Die Vereinbarung vom 26. August 2009 trägt die Unterschriften der damaligen Klubobleute Josef Cap (SPÖ) und Karlheinz Kopf (ÖVP). Zitat: "Die...laufenden Verhandlungen über die Ausgestaltung der Einrichtung von Untersuchungs-Ausschüssen als Minderheitsrecht werden auf Basis der bisherigen Vorarbeiten, Modell des Deutschen Bundestages, intensiviert und beschleunigt."
Ein ähnliches Papier aus dem Jahr 2010 nennt wieder als Vorbild den deutschen Bundestag. Wichtigster Unterschied zu Österreich: Dort kann eine Minderheit einen Untersuchungsausschuss einsetzen, bisher mit 25 Prozent, künftig sogar mit rund 20 Prozent der Stimmen.

Bundestagmandatare dürfen mehr

In Österreich dagegen bestimmen die Regierungsparteien, ob staatliche Missstände untersucht werden oder nicht. Die Regierungsparteien können in Österreich auch jederzeit Zeugenaussagen oder Aktenvorlagen im Ausschuss verhindern.

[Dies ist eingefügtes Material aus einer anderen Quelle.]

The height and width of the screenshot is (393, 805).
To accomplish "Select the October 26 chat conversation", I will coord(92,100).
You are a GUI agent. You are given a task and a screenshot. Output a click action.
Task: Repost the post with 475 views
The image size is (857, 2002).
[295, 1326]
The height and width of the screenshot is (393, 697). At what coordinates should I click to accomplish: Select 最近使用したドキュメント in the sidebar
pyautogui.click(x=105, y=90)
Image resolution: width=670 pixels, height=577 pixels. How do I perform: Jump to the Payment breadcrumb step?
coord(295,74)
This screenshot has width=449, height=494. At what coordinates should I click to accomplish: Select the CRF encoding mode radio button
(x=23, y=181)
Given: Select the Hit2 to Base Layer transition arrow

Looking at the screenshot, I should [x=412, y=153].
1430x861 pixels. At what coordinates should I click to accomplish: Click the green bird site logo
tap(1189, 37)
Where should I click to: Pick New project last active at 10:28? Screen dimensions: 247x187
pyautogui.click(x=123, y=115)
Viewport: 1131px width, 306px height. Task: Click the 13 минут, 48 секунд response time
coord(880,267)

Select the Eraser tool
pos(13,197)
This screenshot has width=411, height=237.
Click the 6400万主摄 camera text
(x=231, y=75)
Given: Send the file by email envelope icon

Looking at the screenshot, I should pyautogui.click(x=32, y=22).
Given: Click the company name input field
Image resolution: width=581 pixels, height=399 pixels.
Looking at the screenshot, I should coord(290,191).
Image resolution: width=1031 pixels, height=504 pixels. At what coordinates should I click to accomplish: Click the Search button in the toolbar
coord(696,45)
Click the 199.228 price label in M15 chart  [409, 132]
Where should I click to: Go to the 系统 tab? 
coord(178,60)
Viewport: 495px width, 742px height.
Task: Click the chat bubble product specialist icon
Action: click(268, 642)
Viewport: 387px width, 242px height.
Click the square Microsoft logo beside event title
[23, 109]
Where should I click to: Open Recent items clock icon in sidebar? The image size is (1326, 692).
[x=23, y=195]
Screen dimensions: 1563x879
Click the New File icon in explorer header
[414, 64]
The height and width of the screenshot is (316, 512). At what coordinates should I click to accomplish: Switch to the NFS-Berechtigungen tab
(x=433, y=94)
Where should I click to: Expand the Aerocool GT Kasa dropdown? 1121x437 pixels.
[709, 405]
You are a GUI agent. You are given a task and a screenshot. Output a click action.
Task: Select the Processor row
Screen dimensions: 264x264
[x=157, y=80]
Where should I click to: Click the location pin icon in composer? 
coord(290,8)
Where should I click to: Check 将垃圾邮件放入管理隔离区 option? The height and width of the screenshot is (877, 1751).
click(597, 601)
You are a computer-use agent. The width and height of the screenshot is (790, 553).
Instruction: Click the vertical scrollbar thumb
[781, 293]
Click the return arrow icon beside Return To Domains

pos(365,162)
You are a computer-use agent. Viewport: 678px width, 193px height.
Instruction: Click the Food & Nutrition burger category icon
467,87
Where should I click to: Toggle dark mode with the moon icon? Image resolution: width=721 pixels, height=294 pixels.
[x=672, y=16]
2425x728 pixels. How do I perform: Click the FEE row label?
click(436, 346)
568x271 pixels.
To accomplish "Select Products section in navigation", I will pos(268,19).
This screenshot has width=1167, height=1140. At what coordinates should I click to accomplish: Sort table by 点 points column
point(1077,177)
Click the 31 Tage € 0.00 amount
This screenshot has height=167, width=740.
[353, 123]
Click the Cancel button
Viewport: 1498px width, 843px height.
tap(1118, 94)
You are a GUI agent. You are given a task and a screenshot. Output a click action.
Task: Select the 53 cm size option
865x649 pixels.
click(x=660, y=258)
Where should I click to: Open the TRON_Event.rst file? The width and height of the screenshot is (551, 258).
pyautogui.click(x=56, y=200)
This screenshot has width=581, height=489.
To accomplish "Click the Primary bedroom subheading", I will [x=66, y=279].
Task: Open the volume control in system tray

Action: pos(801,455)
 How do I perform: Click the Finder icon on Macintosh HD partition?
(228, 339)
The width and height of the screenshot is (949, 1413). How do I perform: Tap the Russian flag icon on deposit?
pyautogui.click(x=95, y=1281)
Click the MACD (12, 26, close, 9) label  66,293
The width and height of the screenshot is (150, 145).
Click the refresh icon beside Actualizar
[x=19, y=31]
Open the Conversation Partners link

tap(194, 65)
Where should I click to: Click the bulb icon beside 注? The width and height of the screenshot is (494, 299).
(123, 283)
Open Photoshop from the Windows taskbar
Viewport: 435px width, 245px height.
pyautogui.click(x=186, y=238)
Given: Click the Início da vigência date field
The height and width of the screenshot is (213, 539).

In Deutschland geht das nicht. Auch ein sofortiges Beenden eines Untersuchungsausschusses, sobald er für die Regierung unangenehm wird, wäre in Deutschland nicht möglich.

Auch vom Inhalt her sind die deutschen Parlamentarier freier: Während in Österreich nur staatliches Handeln untersucht werden darf, kann sich der deutsche Bundestag grundsätzlich mit allem befassen, was im öffentlichen Interesse liegt, sofern das nicht gegen die Verfassung verstößt.

Strengere Strafen

Ein Untersuchungsausschuss in Deutschland hat auch starke Sanktionsmöglichkeiten: Bei Akten- oder Aussageverweigerung drohen Geldstrafen bis zu 10.000 Euro und Haft bis zu sechs Monaten. Beschlagnahmen und Hausdurchsuchungen können angeordnet werden.

Die Mittel eines österreichischen Untersuchungsausschusses sind eher symbolischer Natur: 1.000 Euro Geldstrafe, die aber erst ein Gericht verhängen muss. Und wenn sich eine Auskunftspersonen der Befragung entziehen will, genügt hierfür in der Praxis eine Auslandsreise.

Mehr Vorsorge und Schutz

Auch unter Transparenz versteht man im Bundestag etwas anderes: Wenn Minister oder die Bundeskanzlerin befragt werden, wird das im Fernsehen übertragen. In Österreich dagegen müssen Kameras und Mikrofone draußen bleiben. Die Folge: zu sehen und zu hören ist oft nicht, was im Ausschuss tatsächlich war, sondern wie das Politiker verschiedener Parteien darstellen wollen.

Andererseits gibt es im deutschen Bundestag eine streng abgestufte "Geheimschutzverordnung" - während in Österreich immer wieder Unterlagen aus dem Umfeld des Untersuchungsausschusses den Weg an die Öffentlichkeit finden. Was es den Regierungsparteien leicht macht, Untersuchungsausschüsse generell in ein schlechtes Licht zu rücken, Stichwort: Tribunal.

Auch für Streitfälle ist in Deutschland vorgesorgt: Da entscheidet ein Richter, wie es im Ausschuss weitergehen kann. Für grundsätzliche Fragen ist das Bundesverfassungsgericht zuständig. In Österreich ist das anders, hier gilt: im Konfliktfall entscheidet der Stärkere. Also die Regierungsparteien.